EXERCISE PROMPT: For the word "agent", count the lines of the records that hold it, and give only that number.

+++++

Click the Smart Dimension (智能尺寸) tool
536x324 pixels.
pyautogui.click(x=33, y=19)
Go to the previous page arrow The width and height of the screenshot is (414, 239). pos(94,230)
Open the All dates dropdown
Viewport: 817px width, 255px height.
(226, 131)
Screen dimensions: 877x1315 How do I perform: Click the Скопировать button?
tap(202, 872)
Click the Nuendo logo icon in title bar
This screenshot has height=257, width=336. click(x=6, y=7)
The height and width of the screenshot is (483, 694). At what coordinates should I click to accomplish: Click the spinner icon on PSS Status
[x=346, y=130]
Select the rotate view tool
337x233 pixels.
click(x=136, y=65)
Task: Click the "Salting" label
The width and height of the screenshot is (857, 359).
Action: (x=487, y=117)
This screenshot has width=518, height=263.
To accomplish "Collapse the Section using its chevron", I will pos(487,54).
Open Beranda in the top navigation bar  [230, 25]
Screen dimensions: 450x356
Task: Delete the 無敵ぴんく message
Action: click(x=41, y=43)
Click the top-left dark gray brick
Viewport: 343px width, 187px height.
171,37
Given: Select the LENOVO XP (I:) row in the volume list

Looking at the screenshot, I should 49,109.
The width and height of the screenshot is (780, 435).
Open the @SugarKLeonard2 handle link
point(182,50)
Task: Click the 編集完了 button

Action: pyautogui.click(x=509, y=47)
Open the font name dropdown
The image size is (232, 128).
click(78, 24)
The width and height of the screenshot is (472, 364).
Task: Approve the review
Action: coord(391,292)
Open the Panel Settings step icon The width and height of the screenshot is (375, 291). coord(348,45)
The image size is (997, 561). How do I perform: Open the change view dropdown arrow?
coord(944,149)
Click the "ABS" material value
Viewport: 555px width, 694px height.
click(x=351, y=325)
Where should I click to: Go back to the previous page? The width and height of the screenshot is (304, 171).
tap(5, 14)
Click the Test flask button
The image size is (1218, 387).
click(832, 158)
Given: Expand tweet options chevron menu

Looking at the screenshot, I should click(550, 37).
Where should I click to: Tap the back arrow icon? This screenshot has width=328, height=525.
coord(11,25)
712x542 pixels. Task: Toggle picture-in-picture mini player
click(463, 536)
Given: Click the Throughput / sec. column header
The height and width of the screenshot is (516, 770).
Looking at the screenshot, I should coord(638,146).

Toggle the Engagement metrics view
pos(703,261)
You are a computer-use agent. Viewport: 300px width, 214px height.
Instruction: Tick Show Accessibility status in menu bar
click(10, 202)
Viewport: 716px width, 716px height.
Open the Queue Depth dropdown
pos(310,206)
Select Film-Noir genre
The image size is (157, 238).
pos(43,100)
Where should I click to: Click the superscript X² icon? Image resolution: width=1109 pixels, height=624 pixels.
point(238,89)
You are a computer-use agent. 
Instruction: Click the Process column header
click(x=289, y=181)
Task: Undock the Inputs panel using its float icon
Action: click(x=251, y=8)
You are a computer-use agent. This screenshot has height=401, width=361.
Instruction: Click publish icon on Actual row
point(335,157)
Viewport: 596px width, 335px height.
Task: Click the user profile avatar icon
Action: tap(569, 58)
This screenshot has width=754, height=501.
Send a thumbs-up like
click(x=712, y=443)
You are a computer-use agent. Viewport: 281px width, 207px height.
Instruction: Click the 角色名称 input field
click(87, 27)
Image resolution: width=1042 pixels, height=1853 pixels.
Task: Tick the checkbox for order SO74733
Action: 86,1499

+++++

OUTPUT BELOW: 4